▶ _EXERCISE DIRECTIONS_: Return all lines from the entries below in which the word "computer" is present.

▶ _DATA SECTION_:
=======

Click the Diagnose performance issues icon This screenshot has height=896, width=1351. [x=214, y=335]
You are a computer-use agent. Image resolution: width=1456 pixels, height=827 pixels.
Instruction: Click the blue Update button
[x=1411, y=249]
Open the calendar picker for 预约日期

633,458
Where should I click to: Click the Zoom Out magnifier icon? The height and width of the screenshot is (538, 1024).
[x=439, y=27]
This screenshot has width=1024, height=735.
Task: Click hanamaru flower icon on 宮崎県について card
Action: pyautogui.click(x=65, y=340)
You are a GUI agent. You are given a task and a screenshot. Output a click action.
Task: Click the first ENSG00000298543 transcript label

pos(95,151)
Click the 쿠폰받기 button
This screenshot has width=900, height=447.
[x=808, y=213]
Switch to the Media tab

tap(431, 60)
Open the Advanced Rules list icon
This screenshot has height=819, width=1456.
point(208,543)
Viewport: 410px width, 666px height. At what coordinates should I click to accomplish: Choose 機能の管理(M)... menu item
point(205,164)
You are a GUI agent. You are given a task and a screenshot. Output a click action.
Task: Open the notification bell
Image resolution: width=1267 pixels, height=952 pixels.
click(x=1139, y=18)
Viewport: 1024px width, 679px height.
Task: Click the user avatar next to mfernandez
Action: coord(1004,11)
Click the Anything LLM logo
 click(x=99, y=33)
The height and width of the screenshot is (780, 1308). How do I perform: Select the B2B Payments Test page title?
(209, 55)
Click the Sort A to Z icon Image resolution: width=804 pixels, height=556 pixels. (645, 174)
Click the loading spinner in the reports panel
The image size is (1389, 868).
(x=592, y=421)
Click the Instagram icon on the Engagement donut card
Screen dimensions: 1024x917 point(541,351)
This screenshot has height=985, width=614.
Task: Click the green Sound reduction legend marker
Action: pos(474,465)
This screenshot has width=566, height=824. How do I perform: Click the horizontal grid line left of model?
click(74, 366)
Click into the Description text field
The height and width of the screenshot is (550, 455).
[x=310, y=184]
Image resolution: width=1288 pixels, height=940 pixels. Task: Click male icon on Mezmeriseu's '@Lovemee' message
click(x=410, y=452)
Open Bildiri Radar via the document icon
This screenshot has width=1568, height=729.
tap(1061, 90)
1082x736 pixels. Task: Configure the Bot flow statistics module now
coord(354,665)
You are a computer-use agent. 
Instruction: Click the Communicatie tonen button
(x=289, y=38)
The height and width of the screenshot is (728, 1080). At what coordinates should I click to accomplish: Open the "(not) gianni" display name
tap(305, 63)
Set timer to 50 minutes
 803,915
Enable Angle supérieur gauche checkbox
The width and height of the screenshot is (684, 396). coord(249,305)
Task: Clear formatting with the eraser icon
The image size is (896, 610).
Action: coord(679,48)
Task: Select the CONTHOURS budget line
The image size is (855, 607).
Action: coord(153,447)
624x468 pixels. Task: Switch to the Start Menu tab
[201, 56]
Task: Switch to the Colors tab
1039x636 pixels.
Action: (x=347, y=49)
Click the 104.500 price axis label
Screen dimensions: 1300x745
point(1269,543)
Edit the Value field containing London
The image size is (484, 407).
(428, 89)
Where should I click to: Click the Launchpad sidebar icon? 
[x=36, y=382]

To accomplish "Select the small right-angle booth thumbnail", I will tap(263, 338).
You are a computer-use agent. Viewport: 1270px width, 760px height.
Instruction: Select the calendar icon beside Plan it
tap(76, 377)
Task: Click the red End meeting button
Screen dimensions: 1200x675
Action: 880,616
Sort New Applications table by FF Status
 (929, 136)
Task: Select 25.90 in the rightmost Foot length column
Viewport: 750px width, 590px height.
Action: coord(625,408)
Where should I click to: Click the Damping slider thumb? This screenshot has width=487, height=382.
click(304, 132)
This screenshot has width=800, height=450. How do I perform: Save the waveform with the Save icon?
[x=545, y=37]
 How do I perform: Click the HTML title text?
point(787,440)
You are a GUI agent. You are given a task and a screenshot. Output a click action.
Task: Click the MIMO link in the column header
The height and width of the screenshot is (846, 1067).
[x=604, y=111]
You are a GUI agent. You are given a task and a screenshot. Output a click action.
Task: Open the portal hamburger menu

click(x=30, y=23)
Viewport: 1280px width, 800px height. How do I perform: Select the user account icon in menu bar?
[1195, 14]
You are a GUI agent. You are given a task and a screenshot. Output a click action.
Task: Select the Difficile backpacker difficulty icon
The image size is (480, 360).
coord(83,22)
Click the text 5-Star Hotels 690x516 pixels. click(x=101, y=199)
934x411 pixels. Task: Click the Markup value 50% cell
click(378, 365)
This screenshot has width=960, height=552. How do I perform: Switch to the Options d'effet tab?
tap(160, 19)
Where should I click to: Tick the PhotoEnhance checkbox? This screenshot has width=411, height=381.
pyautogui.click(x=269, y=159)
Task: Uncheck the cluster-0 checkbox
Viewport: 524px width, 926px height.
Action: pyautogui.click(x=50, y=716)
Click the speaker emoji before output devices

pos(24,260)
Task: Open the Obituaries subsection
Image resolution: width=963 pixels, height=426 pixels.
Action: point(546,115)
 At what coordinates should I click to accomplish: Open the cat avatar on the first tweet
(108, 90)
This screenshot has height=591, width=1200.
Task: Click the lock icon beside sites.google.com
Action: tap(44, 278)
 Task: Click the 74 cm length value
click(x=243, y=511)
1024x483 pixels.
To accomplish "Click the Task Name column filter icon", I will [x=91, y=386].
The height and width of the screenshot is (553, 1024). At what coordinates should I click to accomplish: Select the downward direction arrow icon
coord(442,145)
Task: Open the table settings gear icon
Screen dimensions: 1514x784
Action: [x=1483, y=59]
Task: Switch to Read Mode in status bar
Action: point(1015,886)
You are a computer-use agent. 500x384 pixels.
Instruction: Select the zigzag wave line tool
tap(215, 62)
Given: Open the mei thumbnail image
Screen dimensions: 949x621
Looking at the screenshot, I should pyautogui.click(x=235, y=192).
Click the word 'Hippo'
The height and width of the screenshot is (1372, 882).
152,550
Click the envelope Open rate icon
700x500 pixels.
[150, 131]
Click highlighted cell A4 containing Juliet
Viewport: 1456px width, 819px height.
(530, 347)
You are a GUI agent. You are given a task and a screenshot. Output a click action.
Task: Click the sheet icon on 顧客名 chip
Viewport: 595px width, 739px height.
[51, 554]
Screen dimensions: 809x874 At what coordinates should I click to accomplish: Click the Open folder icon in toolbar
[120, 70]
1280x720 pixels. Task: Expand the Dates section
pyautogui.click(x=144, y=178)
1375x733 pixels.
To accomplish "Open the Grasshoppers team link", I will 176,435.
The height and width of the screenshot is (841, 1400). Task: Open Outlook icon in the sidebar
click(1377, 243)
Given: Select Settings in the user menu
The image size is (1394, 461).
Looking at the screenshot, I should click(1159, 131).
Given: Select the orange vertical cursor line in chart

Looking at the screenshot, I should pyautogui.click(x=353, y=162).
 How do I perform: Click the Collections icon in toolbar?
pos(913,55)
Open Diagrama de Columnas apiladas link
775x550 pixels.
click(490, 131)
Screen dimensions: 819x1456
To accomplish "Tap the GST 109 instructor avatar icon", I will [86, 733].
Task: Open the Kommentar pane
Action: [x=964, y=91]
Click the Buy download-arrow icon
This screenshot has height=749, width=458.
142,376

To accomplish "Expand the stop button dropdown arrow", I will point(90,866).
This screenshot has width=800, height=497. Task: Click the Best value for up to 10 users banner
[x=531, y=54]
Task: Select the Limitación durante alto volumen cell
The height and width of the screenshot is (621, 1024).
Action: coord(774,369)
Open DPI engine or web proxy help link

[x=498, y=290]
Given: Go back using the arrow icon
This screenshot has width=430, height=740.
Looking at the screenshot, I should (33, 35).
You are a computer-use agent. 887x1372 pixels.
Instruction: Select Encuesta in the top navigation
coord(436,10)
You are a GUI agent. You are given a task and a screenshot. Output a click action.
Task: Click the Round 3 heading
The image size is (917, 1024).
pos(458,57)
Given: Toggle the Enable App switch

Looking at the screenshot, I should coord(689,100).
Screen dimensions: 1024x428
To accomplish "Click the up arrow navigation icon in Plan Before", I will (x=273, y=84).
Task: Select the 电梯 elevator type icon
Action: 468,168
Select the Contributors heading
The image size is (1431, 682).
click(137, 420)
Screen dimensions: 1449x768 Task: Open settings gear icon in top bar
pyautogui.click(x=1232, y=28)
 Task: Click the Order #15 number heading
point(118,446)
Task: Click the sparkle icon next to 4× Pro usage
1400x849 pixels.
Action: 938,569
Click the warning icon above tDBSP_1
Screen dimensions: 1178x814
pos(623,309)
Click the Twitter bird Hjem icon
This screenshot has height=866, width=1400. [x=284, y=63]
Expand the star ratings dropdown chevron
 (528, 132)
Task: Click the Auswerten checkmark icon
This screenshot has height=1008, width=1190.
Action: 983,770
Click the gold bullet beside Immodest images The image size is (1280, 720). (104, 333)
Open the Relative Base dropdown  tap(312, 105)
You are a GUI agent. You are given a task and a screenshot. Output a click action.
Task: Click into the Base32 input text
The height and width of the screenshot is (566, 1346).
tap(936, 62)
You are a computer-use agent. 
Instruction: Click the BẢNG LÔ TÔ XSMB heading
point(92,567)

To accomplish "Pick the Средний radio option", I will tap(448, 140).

=======

▶ _ANSWER BOX_:
You are a computer-use agent. Image resolution: width=1456 pixels, height=827 pixels.
You are a computer-use agent. 
You are a computer-use agent. Viewport: 1270px width, 760px height.
You are a computer-use agent. 500x384 pixels.
You are a computer-use agent. 887x1372 pixels.
You are a computer-use agent. 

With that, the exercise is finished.